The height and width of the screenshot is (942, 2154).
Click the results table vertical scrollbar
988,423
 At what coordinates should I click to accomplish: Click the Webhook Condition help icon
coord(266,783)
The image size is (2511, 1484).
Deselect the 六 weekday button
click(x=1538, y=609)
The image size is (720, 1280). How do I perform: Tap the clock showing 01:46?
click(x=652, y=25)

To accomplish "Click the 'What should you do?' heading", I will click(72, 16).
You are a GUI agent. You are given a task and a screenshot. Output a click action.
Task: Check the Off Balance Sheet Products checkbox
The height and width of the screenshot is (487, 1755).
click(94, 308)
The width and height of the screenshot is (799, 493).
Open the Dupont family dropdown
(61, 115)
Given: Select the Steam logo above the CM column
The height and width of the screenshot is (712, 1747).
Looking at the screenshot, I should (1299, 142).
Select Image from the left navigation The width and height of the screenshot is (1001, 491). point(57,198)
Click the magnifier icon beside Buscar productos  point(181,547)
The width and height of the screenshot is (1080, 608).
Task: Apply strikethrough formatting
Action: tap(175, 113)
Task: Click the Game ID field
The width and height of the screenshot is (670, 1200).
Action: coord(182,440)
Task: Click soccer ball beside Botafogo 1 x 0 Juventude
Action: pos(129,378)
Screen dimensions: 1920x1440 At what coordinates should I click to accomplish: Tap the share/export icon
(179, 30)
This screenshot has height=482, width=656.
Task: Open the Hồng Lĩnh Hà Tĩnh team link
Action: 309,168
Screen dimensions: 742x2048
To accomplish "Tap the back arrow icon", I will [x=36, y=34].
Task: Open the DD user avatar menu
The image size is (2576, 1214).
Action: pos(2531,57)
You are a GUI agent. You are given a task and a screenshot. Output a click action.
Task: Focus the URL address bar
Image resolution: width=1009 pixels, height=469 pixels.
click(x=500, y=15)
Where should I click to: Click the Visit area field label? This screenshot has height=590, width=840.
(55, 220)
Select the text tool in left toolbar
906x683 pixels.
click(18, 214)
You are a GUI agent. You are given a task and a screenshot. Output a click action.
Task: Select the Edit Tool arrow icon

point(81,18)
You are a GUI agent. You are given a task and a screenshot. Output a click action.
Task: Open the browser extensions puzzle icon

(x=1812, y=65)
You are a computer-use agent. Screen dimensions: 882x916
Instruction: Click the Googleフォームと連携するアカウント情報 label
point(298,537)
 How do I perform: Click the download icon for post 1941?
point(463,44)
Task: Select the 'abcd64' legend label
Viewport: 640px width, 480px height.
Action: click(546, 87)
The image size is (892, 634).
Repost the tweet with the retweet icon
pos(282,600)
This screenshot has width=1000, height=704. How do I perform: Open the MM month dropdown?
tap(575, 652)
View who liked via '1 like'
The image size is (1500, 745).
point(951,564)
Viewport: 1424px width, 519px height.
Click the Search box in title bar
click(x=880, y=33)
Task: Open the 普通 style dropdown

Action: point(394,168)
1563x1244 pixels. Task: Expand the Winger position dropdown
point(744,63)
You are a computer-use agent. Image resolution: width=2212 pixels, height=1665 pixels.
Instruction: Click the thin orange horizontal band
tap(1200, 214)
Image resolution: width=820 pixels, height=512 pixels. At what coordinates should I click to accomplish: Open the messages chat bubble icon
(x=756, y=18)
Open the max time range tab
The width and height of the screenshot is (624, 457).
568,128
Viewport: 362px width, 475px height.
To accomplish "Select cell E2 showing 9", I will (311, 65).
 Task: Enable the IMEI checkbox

Required task >> Reproduce every line of the records between the line holding "You are a computer-use agent. Screen" and the line holding "tap(1200, 214)", inclusive, with the requests included. Multiply each answer coordinate by 1.2 and round it to the nearest whole number, rounding halves up.

Task output >>
You are a computer-use agent. Screen dimensions: 882x916
Instruction: Click the Googleフォームと連携するアカウント情報 label
point(358,644)
 How do I perform: Click the download icon for post 1941?
point(556,53)
Task: Select the 'abcd64' legend label
Viewport: 640px width, 480px height.
Action: click(655, 104)
The image size is (892, 634).
Repost the tweet with the retweet icon
pos(338,720)
This screenshot has width=1000, height=704. How do I perform: Open the MM month dropdown?
tap(690, 782)
View who liked via '1 like'
The image size is (1500, 745).
point(1141,677)
Viewport: 1424px width, 519px height.
Click the Search box in title bar
click(x=1056, y=40)
Task: Open the 普通 style dropdown

Action: point(473,202)
1563x1244 pixels. Task: Expand the Winger position dropdown
point(893,76)
You are a computer-use agent. Image resolution: width=2212 pixels, height=1665 pixels.
Instruction: Click the thin orange horizontal band
tap(1440, 257)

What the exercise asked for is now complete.